“Cell proteins regulate everything that goes on in cells, and if we can find out how they control cell division, we will have a key to treating many deadly diseases,” says Krylov,  who is Canada Research Chair in Bioanalytical Chemistry at York.

To understand the mechanisms that cause these diseases, Krylov notes, scientists need to know the biological and chemical properties of individual cells. Unfortunately, traditional methods have not been adequate to allow researchers to isolate and examine individual cells.

Krylov, in collaboration with Dr. N.J. Dovichi, has addressed this shortcoming with the development of a new bioanalytical technique that can analyze the chemical content of a single cell. The technique is called chemical cytometry and involves the injection of a single cell into a tiny capillary where its components can be separated and identified using electrophoresis and laser-induced fluorescence detection. Combining this process with different types of microscopic techniques allows researchers to probe both the chemical and biological properties of a single cell.

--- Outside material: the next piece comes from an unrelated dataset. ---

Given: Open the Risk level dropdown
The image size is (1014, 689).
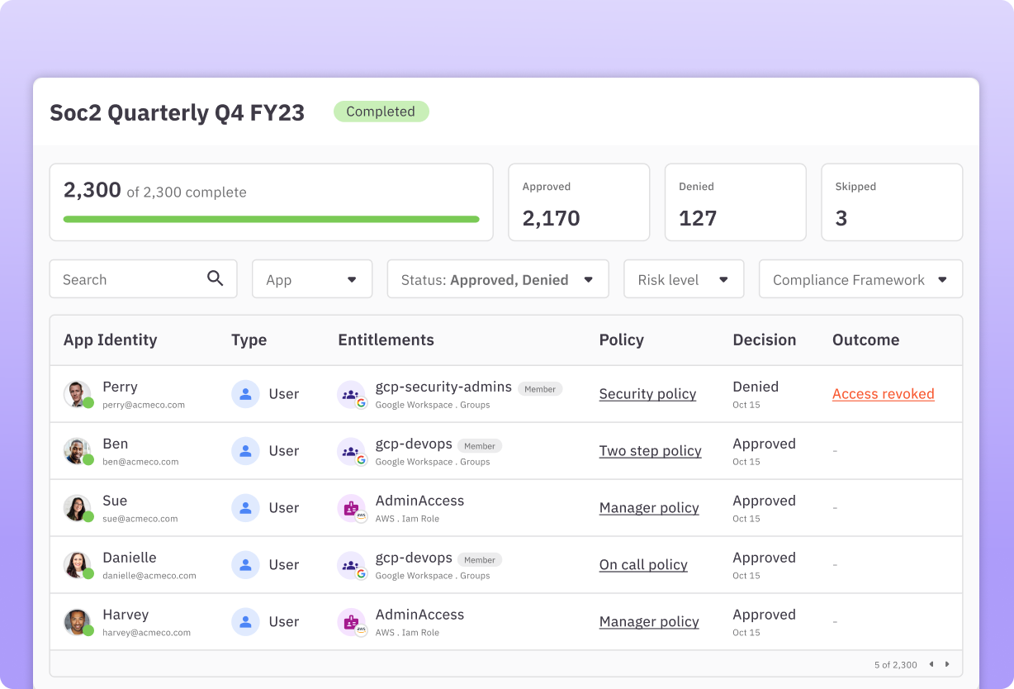Looking at the screenshot, I should click(684, 279).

Stem cell division may provide key

Krylov believes that stem cells – which are responsible for all the different cells in our bodies – will ultimately provide means of treating many deadly diseases. He wants to understand why stem cells divide asymmetrically (in effect, producing two new cells each with different characteristics).

“Unlike stem cells, cancer cells divide symmetrically, creating replicas of each other and they can do so indefinitely -- causing tumours,” says Krylov and adds, “If we could intervene and make the cancer cells divide asymmetrically, the way stem cells do, we would have a new way of treating cancer.” 

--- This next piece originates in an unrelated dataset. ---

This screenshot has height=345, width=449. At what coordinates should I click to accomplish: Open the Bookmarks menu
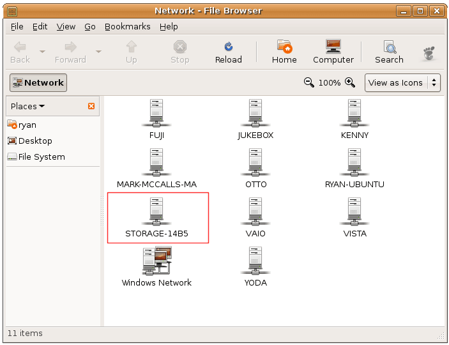pos(127,26)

Krylov is using this new research tool to study stem cells. He wants to learn how to control their division and differentiation. His work is expected to lead to techniques for tissue regeneration in damaged organs. He is also developing a new strategy for drug engineering to treat severe diseases, at the molecular level, by creating a new type of molecules called smart aptamers that bind to a target molecule and modify its activity. In addition, Krylov is creating a new research structure at York, the Institute for New Strategies In Drug Engineering (INSIDE), to guide these innovations in medical research.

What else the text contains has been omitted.